Директору очень понравилась эта инструкция. Он увидел в ней подтверждение правильности своих взглядов на нас. Полякова как бы окатило холодной водой, и он спал с либерального тона. Директор воспользовался этим и решительно отверг наши требования. Камеры должны быть закрыты; прогулки полчаса в день, группами, по десять человек. После долгих разговоров мы добились немногого: открытия камеры до вечерней поверки для одного из старост по очереди и обещания Полякова снестись с ВЧК по остальным вопросам. С трудом удалось выпросить у директора третью оправку в день; на открытие форточек в дверях он ни за что не соглашался. Было ясно, что победила тюремная инструкция. Либералы из Губчеки отступили, не желая брать на себя ответственность перед ВЧК.

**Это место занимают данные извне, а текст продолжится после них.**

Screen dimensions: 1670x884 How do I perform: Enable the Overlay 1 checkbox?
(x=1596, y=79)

В полном мраке и с таким же мраком в душе возвращались старосты в одиночный корпус. Никто там, конечно, не спал. Все ждали благой вести. Но что мы могли сказать? Надзиратели торопили нас в камеры, и нам удалось быстро обежать товарищей и крикнуть им в волчок:

— Будьте спокойны. Завтра мы еще заперты, но кое-какие надежды есть.

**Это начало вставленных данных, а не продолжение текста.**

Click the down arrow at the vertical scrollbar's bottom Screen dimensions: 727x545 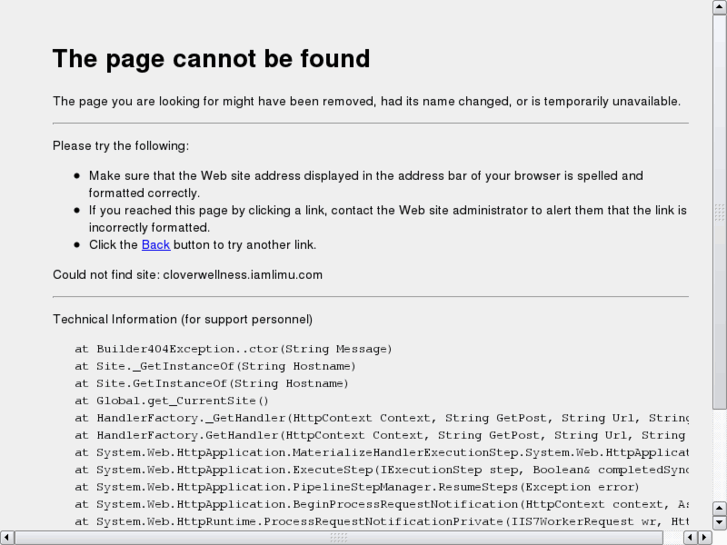coord(719,522)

Но что сулит нам завтра? После бутырского избиения и развоза ничего доброго ожидать не приходится. Придя к себе в камеру и лежа на полу на своем матраце, я с горечью поделился печальными итогами со своим соседом Ф.А. Череваниным.

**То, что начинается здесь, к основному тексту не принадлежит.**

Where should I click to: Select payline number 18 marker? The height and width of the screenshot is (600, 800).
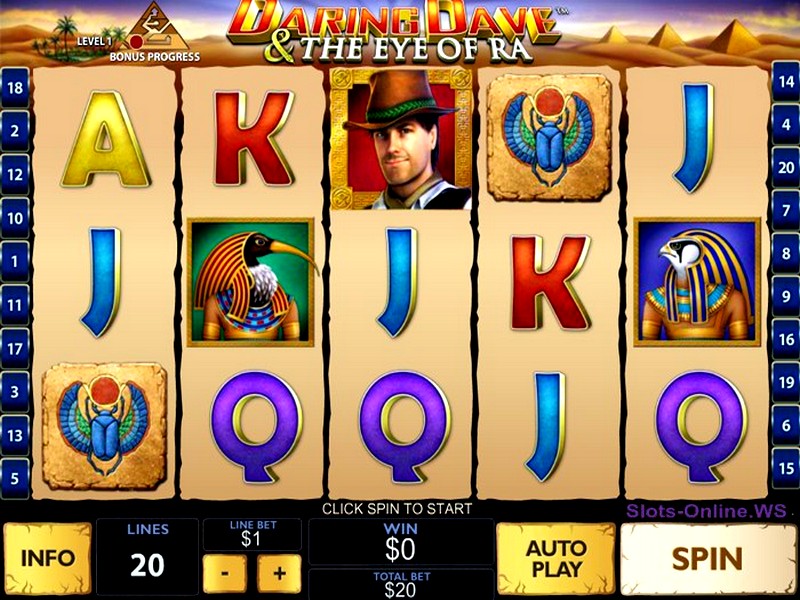(x=15, y=88)
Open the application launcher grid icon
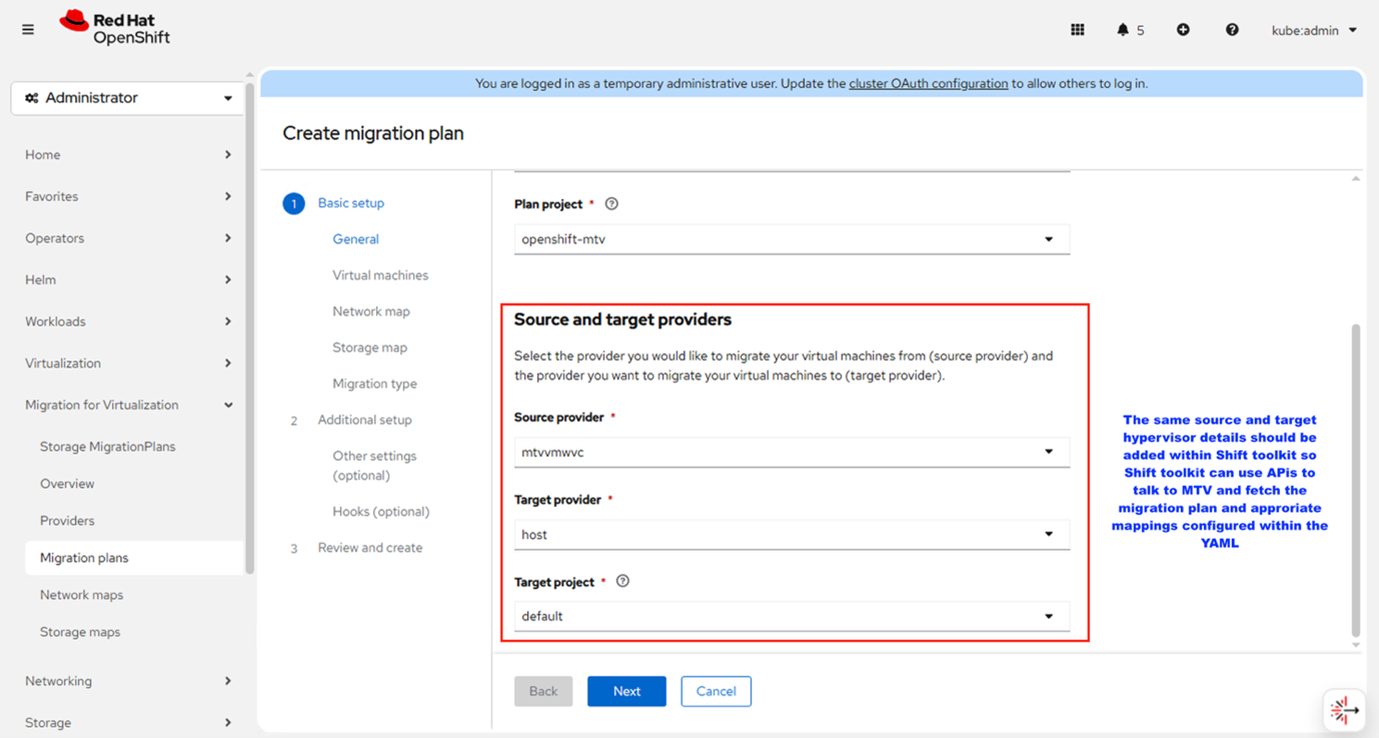The image size is (1379, 738). [x=1077, y=30]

Через несколько дней на нас обрушился обыск. Явился Гордон в своей жандармской красной шапке с отрядом чекистов. Обыск, по предписанию ВЧК, производился поверхностно. В сущности они не знают, что искать. Камеры женщин просто не обыскиваются. Старосты приглашены присутствовать при обысках. Я напоминаю Гордону, что у меня еще не были с обыском, но он только машет рукой: это, мол, неважно… Старост вызывают в контору и показывают телеграмму из Москвы от ВЧК, за подписью Ягоды. Телеграмма гласит, что высланные из Москвы социалисты и анархисты подвергнуты строгому режиму за безобразное поведение при избиении красноармейцев поленьями дров, бутылками и пр…. Так изображают коммунисты набег на Бутырки. Бесстыдство и лживость успешно конкурируют с их жестокостью!

А из Москвы уже получены первые сведения. Из Бутырок развезли во Владимир, Рязань, Ярославль. Часть товарищей отыскалась в Москве в военной Лефортовской тюрьме, в особом отделе ВЧК. Среди развезенных, многие серьезно пострадали. Но врачам запрещают свидетельствовать избитых заключенных. Так, впоследствии в Ярославле подвергся суровым репрессиям врач, удостоверивший избиение бутырцев. Но, по-видимому, скрыть факт ночного избиения и развоза невозможно; сведения о нем попали и в Европу, и Московский совет вынужден создать коммунистическую комиссию для расследования бутырской истории. Нет сомнений, однако, что следствие подтвердит версию ВЧК и удостоверит, что старые социалисты и анархисты, женщины и больные избивали вооруженных до зубов и опьяневших от вина и крови чекистов и красноармейцев… Отрадно было узнать, что в Московском университете студенчество организовало собрание и даже манифестацию протеста против избиения в Бутырках. Луначарский ничего более остроумного не придумал, как закрыть университет и разослать на родину строптивую молодежь.